There are three different situations to explore when adding fractions with the same denominator. Additions can be where:
- the whole is completed (e.g. \(\frac{1}{4}\) + \(\frac{3}{4}\) = 1)
- the total is less than one (e.g. \(\frac{2}{8}\) + \(\frac{1}{8}\) = \(\frac{3}{8}\))
- the total is greater than one, which involves working with improper fractions and mixed numbers (e.g. \(\frac{2}{3}\) + \(\frac{2}{3}\) = \(\frac{4}{3}\) = 1\(\frac{1}{3}\))
Similarly, subtractions can be taking away from:
- one whole (e.g. 1 – \(\frac{1}{4}\) = \(\frac{3}{4}\))
- a fraction less than one (e.g. \(\frac{3}{8}\) – \(\frac{2}{8}\) = \(\frac{1}{8}\))
- a number greater than one (e.g. 1\(\frac{1}{3}\) – \(\frac{2}{3}\) = \(\frac{2}{3}\))
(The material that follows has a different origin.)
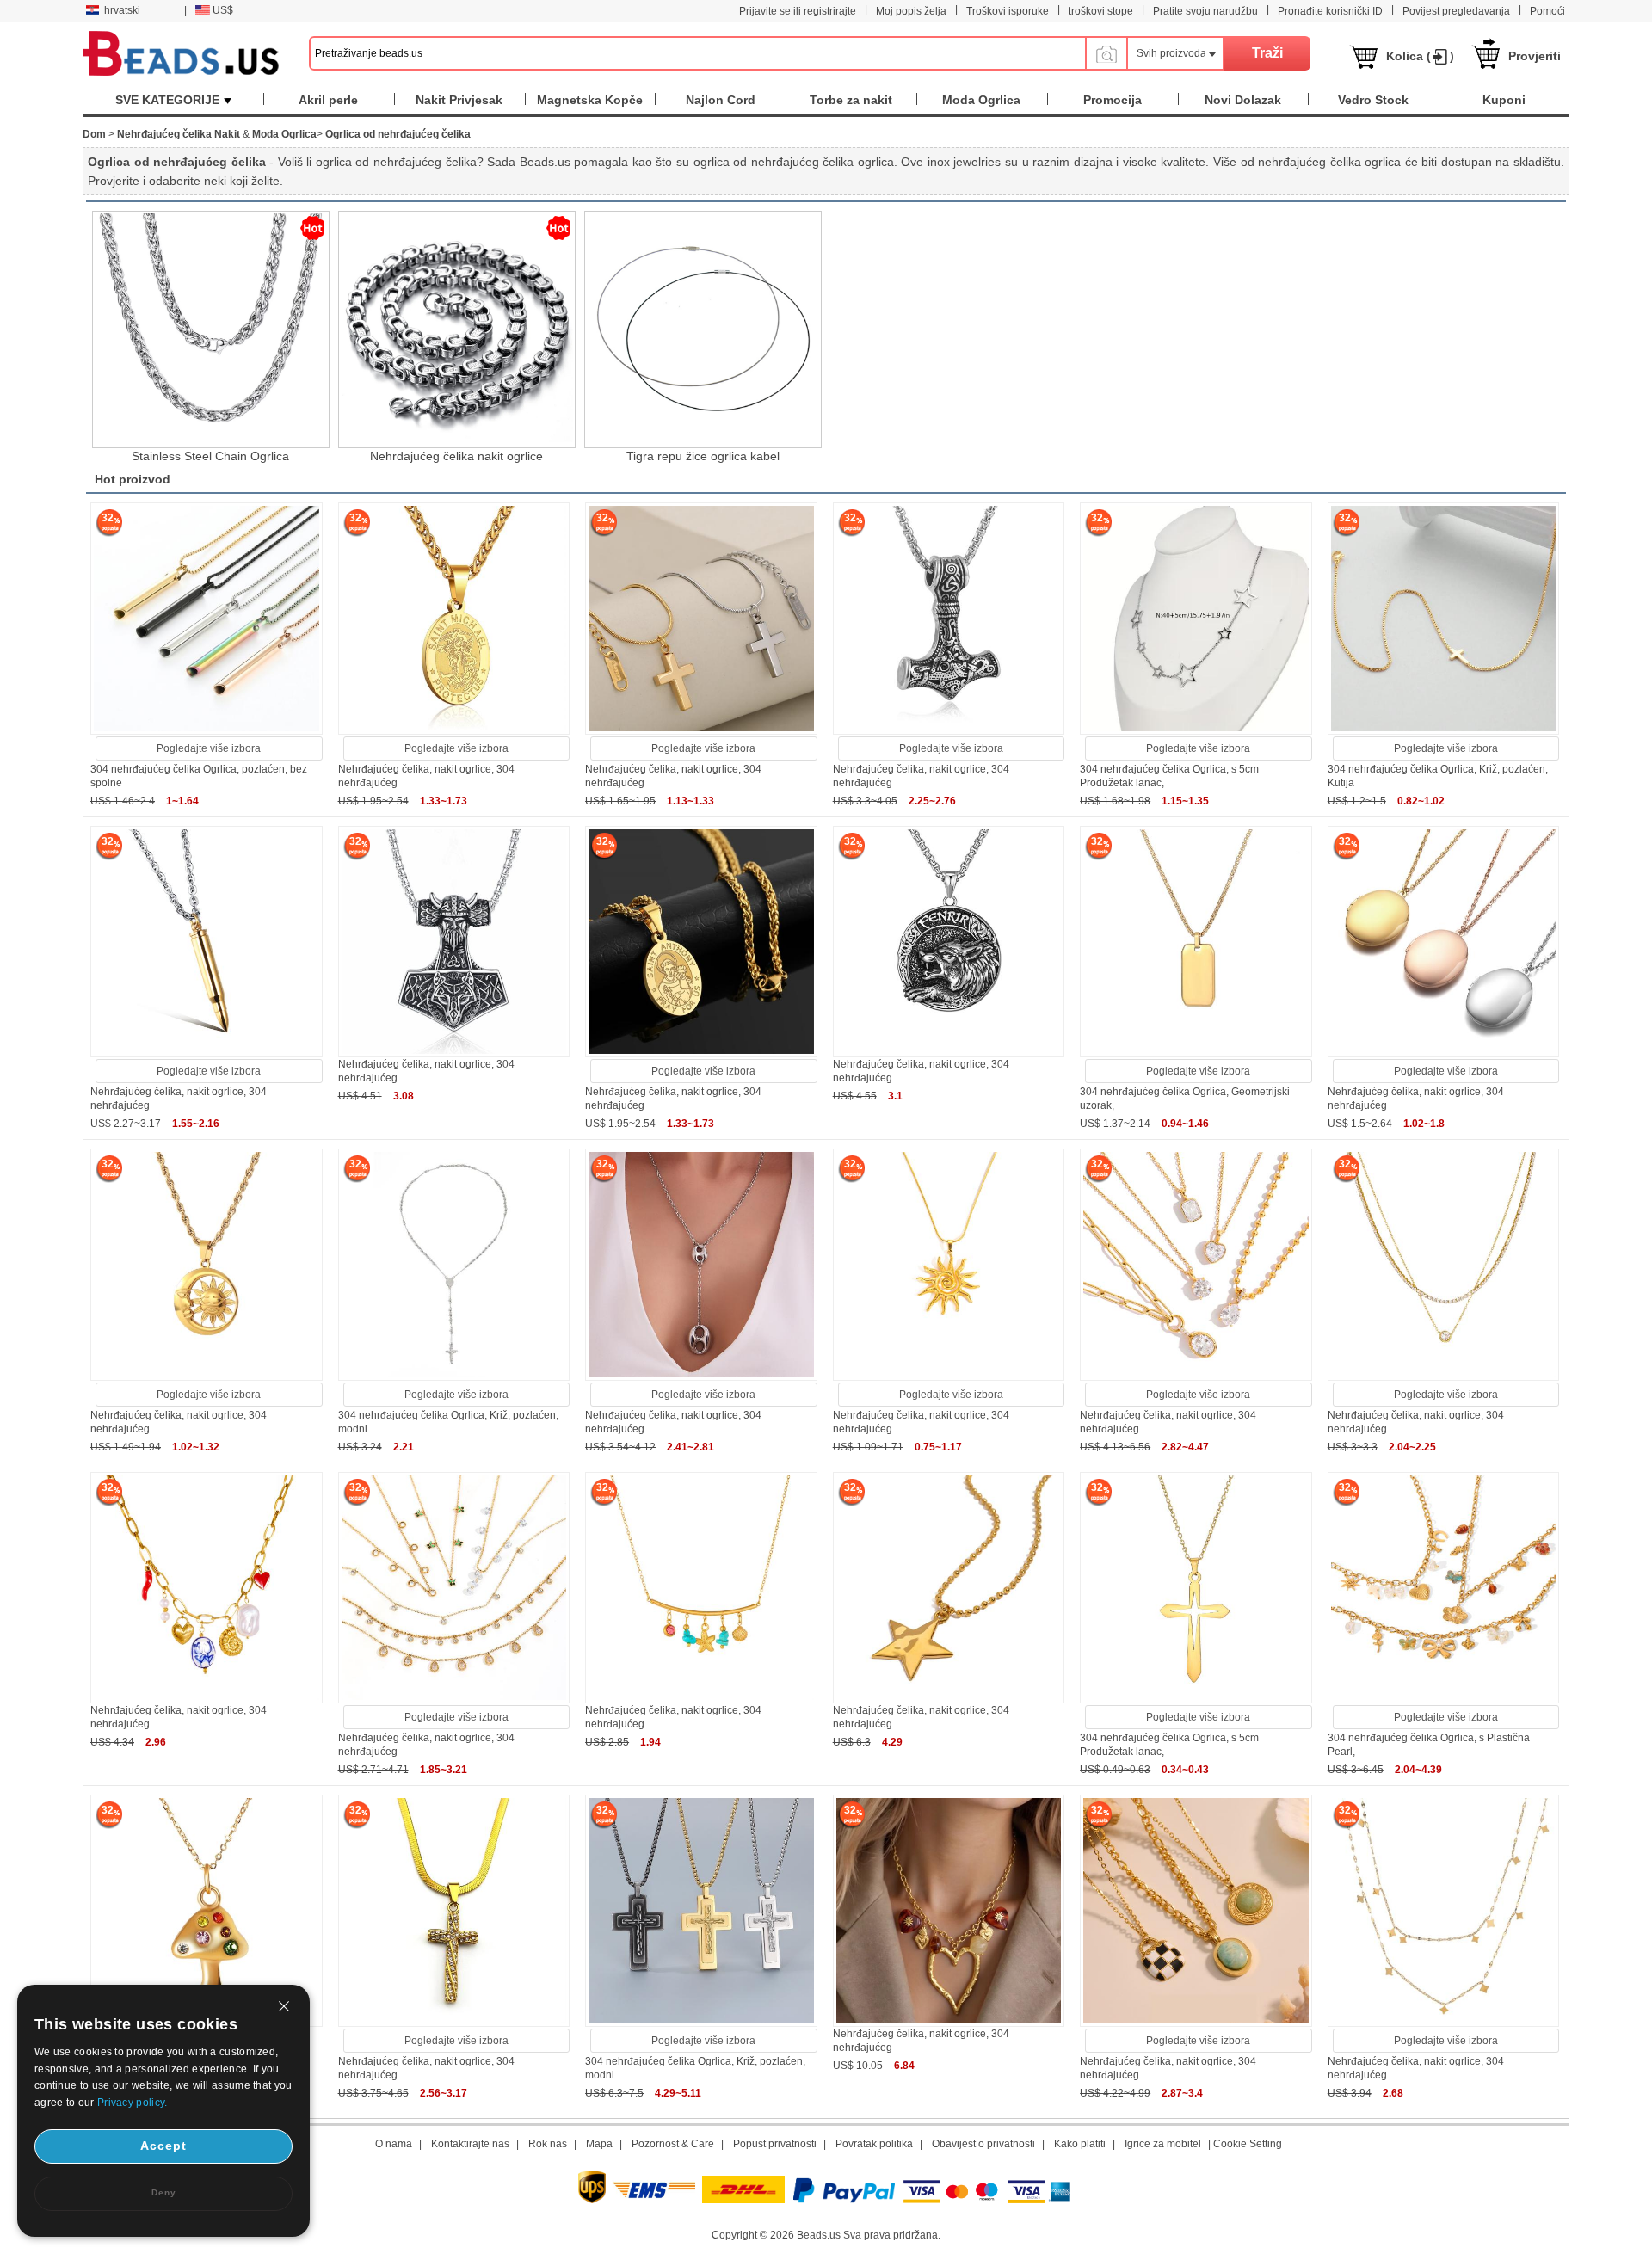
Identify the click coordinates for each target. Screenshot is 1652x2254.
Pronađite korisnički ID (1330, 11)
Both additions and subtractions can be modelled with area diagrams or scenarios such as pieces of pizza. However, modelling these operations on a number line allows the use of counting forwards or backwards along the number line as a solution strategy.
The number line counting model can also help avoid the common misconception of adding the denominators as well as the numerators.